Peer Review

Project scoring is done by peer review. Every participant who submits a project also reviews other participants’ projects. For platform UI, see Course Management Platform: Peer Review.

Reasons for peer review

Peer review serves several purposes:

  • It scales. Cohorts have hundreds of participants. The cohort lead alone cannot grade all projects.
  • It is a learning experience. Reading other projects’ code teaches you patterns you would not see otherwise.
  • It mirrors real work. Code review is a core engineering skill.

How it works

After the project submission deadline:

  1. Each project is randomly assigned to several reviewers (typically 3 reviewers per project).
  2. Each participant who submitted is assigned several projects to review (typically 3).
  3. Reviewers score each project against the course’s rubric.
  4. The final project score is aggregated from the reviewer scores.
  5. Reviewers earn points for completing reviews on time.

Number of reviews

Typically 3 projects per submission attempt. The exact number is shown on the course platform when you are assigned reviews.

If you submit in attempt 1 and again in attempt 2, you get a fresh set of projects to review.

Assignment timing

Assignments do not appear automatically after the submission form closes. The cohort lead opens peer review separately. Once it is open, the announcement goes to Slack and Telegram. After the announcement, your assigned projects appear on your course platform dashboard.

If the announcement has already gone out and you do not see assignments, post in the course Slack channel.

Deadline for reviews

Typically one week from when reviews are assigned. The exact deadline is on the course platform.

If you do not complete your reviews by the deadline:

  • You lose the points for those reviews.
  • Your project still receives scores from the reviewers it was assigned to, but it fails the project regardless of those scores.
  • A failed project means no certificate.
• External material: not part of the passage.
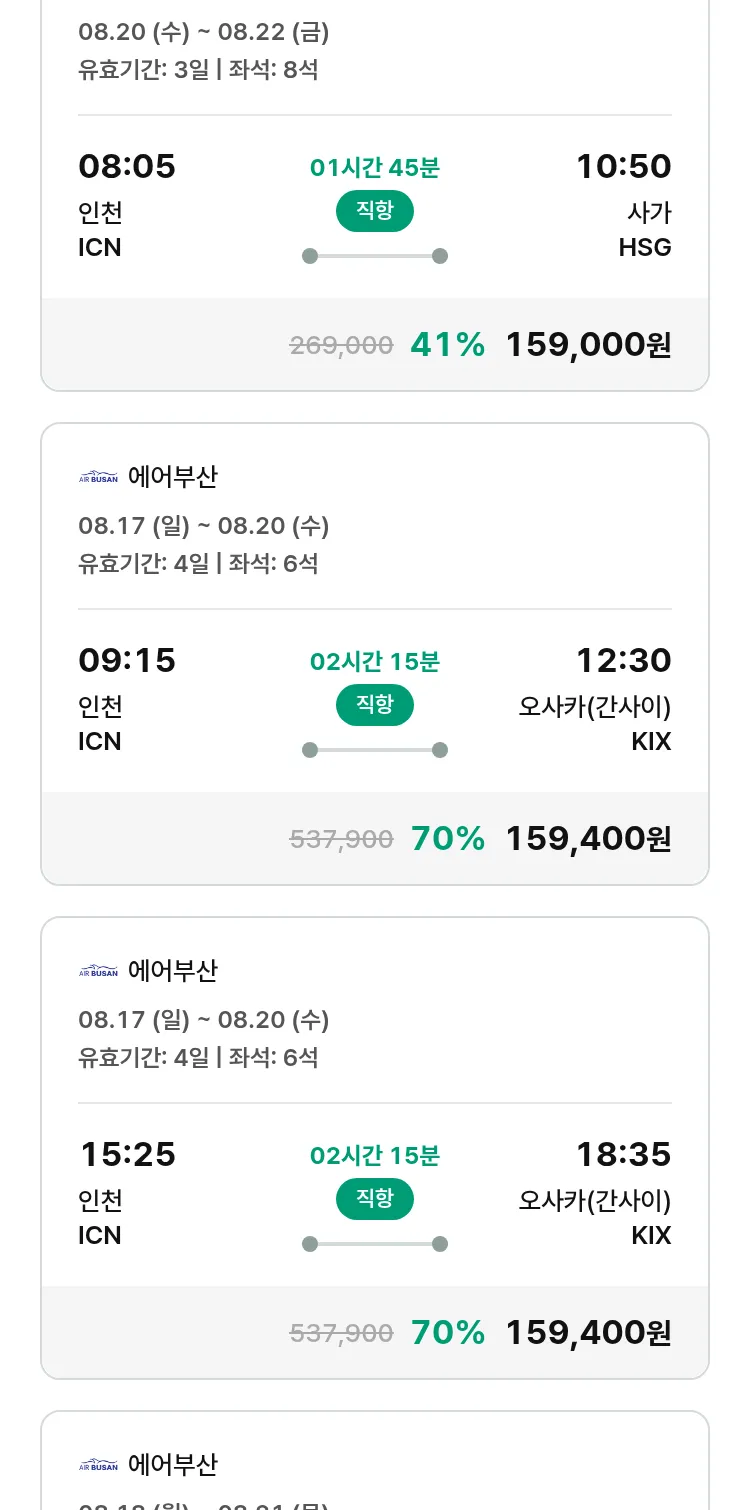
Task: Select the 159,000원 price for the Saga flight
Action: (x=588, y=345)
Skipping peer reviews is the most common reason participants who submitted a passing-quality project still do not receive a certificate.

Missing project repo

Some submitted repos go private or get deleted between submission and review.

If a repo you are assigned is unavailable:

  • Wait a day. Sometimes it is a temporary issue.
  • If still unavailable, mark the project with a zero score and note in the review that the repo was unreachable.
  • Do not skip the review. You still need to submit it for credit.

The cohort lead handles repeat issues. If you see a pattern (multiple bad repos), flag it in Slack.

Unfamiliar tech stack

Some students use stacks the course did not teach.

Examples include AWS instead of GCP, or Airflow instead of Mage.

When reviewing such a project:

  • Read the README carefully. The participant should explain their choices.
  • Use the rubric criteria, which are mostly stack-agnostic (“is there a documented pipeline?”, “is the data warehouse used correctly?”).
  • If something is genuinely unclear, give partial credit and note it in the comments rather than zero.

If you cannot evaluate something, that is fair feedback. The participant did not document well enough.

Writing a good review

Good reviews follow these rules:

  • Be honest. Inflated scores devalue the certificate.
  • Be constructive. Point out what could be improved, not just what is missing.
  • Be specific. “The README is unclear” is less useful than “the README does not explain how to set the GCP credentials.”
  • Be reasonable. Most projects have rough edges. Do not penalize a good project for cosmetic issues.

Beyond your assignment

You can voluntarily review additional projects. This usually does not earn extra points, but it is useful learning and helps the community.

Fairness

Peer-review scores are aggregated across multiple reviewers. This smooths out individual harshness or generosity. If one reviewer gave a low score with no justification, post in Slack.

AI-generated reviews

Using LLMs to draft reviews is fine. But do not let the LLM do the whole thing without looking at the project. Reading other people’s code is a major learning opportunity.

Score timing

After the peer-review window closes, the cohort lead aggregates scores. Final scores typically appear on the course platform 1 to 2 weeks after the review deadline.

If you do not see your score after that window, post in Slack.